The Amaya-William Hill merger is off. Negotiations that began last week with hopes of creating a $6 billion “merger of equals” and a “clear international leader across online sports betting, poker and casino,” had by Monday descended into a war of words between Amaya and Parvus Asset Management, William Hill’s largest shareholder.
The William Hill board announced Tuesday that it took the decision to call the deal off after consulting a number of its major shareholders; not that William Hill’s biggest shareholder needed much private consultation.
Parvus had made its feelings abundantly and publicly clear last week when it described the proposal as having “limited strategic logic” in an open letter to the board.
“We strongly encourage that the board stops wasting valuable time and shareholder resources pursing this value-destroying deal,” said Parvus. “Instead, the board and management must focus on maximizing value for William Hill owners, rather than Amaya shareholders, by considering all alternative options available, including a sale of William Hill.”

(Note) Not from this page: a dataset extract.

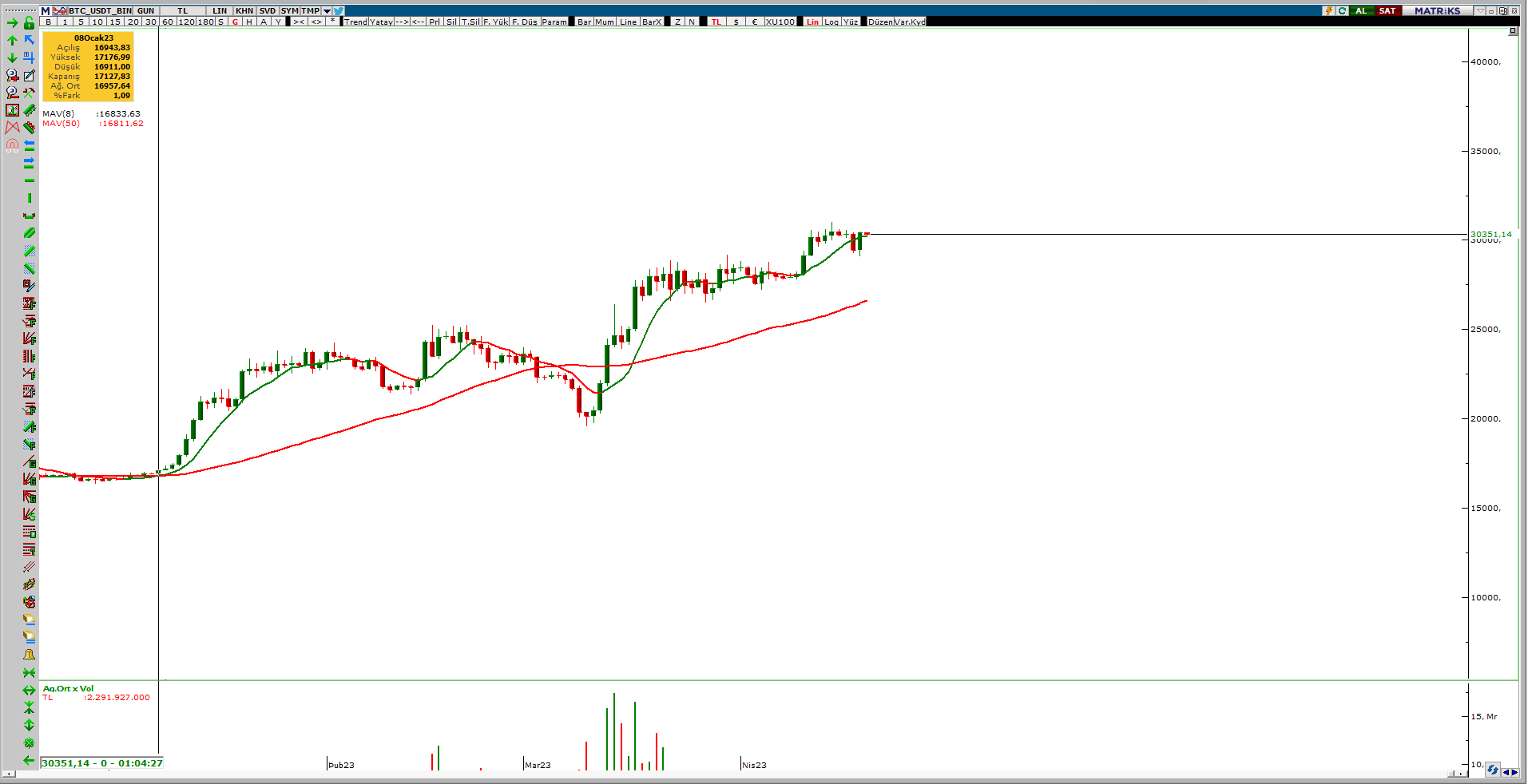Image resolution: width=1528 pixels, height=784 pixels.
Task: Open the GUN period selector
Action: (145, 11)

Parvus also said that the devaluation of the pound meant that William Hill would be buying “an overvalued asset using an undervalued currency.”

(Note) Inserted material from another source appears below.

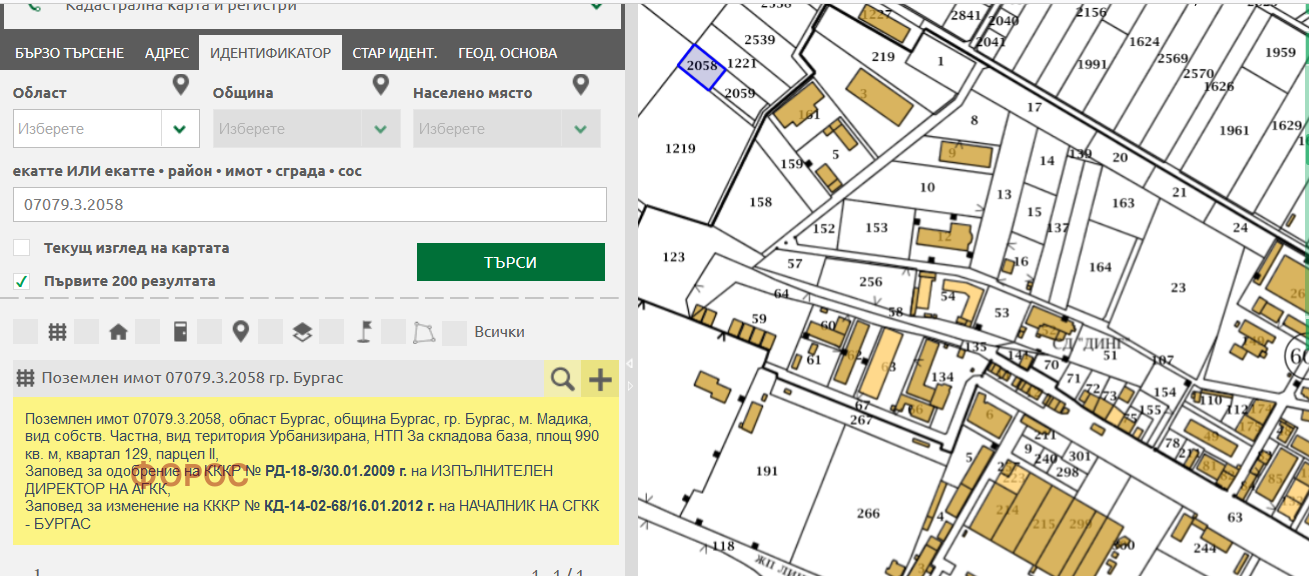Screen dimensions: 1309x576
Task: Click the building (house) filter icon
Action: pos(118,332)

Amaya countered that Parvus’ assessment contained “inaccuracies that can be dispelled through reading Amaya’s public filings, which will attest to the high quality, consistent profitability and stable growth prospects of our business.”
The Canadian company also took issue with Parvus’ suggestion that online poker was currently the weakest of all online gambling segments and that it was difficult to cross-sell between segments.
Poker Not Declining, Says Amaya
“It is simply not true to say that poker is a mature or declining market based upon certain public data which under-reports the size and growth of the poker market,” said Amaya.
“Amaya has seen success in cross-selling its online casino and sports betting products while increasing the lifetime values of cross-sold customers,” added the company.
It also complained that claims that its cash conversion of Ebitda is around 39 percent was “factually incorrect.”
Divyesh Gadhia, Chairman of Amaya, said: “Together with our financial advisors, we evaluated a wide range of strategic alternatives to maximize shareholder value and have concluded that remaining an independent company is in the best interest of Amaya’s shareholders at this time.”
The failure of the talks leaves William Hill in an uneasy position. The company has been searching for a transformational deal for some time, as the European gambling industry continues to go through a period of consolidation through a series of mergers and acquisitions.